Somewhere, Sascha was shucking Szpindel from his jumpsuit. Susan was catching her breath (metaphorically speaking (spirit, from the Latin for to breathe (was there a more appropriate word for Isaac? (Maybe Hebrew, or Hindi, would offer a solution (not that he was very good with cultural references (he was better at what Sascha had dubbed Psychic Solitaire (from an old card game (except you can play it alone or with others (each player takes turns stacking phonemes, and the first person to accidentally make an existing word is out (and he was good at it, breaking things down to those meaningless little parts (meaning was occasionally overestimated))))))))). Susan was catching her breath, and Michelle was fumbling with seven sorts of silence, experiencing each through a different sense.

There were no words to console Michelle. No words existed in any language that could cut through her despondency. It was a painful aspect of reality, but not one worth brooding over. The lack of such words meant that something in the human brain needed to be left alone, so the Gang took turns doing what Michelle could not bring herself to do, but so desperately needed done. They were family- siblings and cousins- and nobody else was close enough to Michelle to be trusted with such a task. Cruncher, faceless, frowned. They were working together. Were they more akin to pallbearers, or were they Spartans behind a shield wall? Absurd, he knew. They were nothing like pallbearers or Spartans. They were electricity inside proteins inside a skull inside a spaceship inside a narrative, and no analogy would change that.

He would protect Michelle, of course. He was her brother-father-cousin-friend-male. He would have to keep his distance, because Michelle was all about semiotics and it would take some time for her to be ready to deal with another male, let alone one with whom she had been intimate in any definition of the word. With perturbance, Cruncher realized he was going to have to play Public Face while the girls and Mom nursed Michelle, satisfying her every immaterial (and critical) need. He signaled a sigh, which somehow made it through Sascha and out Mom’s lips.

Isaac Szpindel was dead. There was a hole in his head. He would never again assemble random noises into signifiers of his needs or his desires. And really, Isaac Szpindel had been quite good at that. Cruncher had never been intended to be a lady’s man, but perhaps because of that he could recognize Isaac’s unique talents for seduction. The additional senses provided by his sensory programs restricted his capacity for body language and facial expressions, and this would have handicapped a lesser man. Szpindel hadn’t let that stop him. Cruncher had never really enjoyed talking to the man, but he would certainly miss hearing him talk.

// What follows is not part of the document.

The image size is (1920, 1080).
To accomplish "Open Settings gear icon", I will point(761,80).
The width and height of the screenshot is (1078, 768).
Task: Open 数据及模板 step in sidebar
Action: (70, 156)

I lifted the first line of this rewrite directly from the scene where Siri watches the Gang undress Isaac’s corpse. Despite my love of synesthesia, Cruncher is the most fascinating of the Gang for me. Siri says he seems to have more in common with the non-conscious modules than the hubs of personality, and I tried to bring that out here by combining stream-of-consciousness with Cruncher’s terse parsing. It’s a voice with a lot of tension and friction to write; so many words you want to write just don’t make sense. Lightning becomes electricity, inspiring metaphors become pointless, emotions are completely valid and absolutely ridiculous. Ultimately, I think Cruncher is a very compelling character, because Watts doesn’t give you much to work with- his name only appears 15 times in “Rorschach”- and you walk away from the reading wondering exactly how much you can trust him. I think he’s definitely capable of deceit, and is very human in some ways, and in other ways, represents the very alien thing that Susan James has done to herself. I was inspired by the way Michelle is described near this scene as a “little girl,” basically as an alt that receives abuse- considering that Cruncher was the one talking when they were being attacked, but Michelle was the one that got the trauma of it- and the rant the Gang gives about DID/MPD and the word “alts.”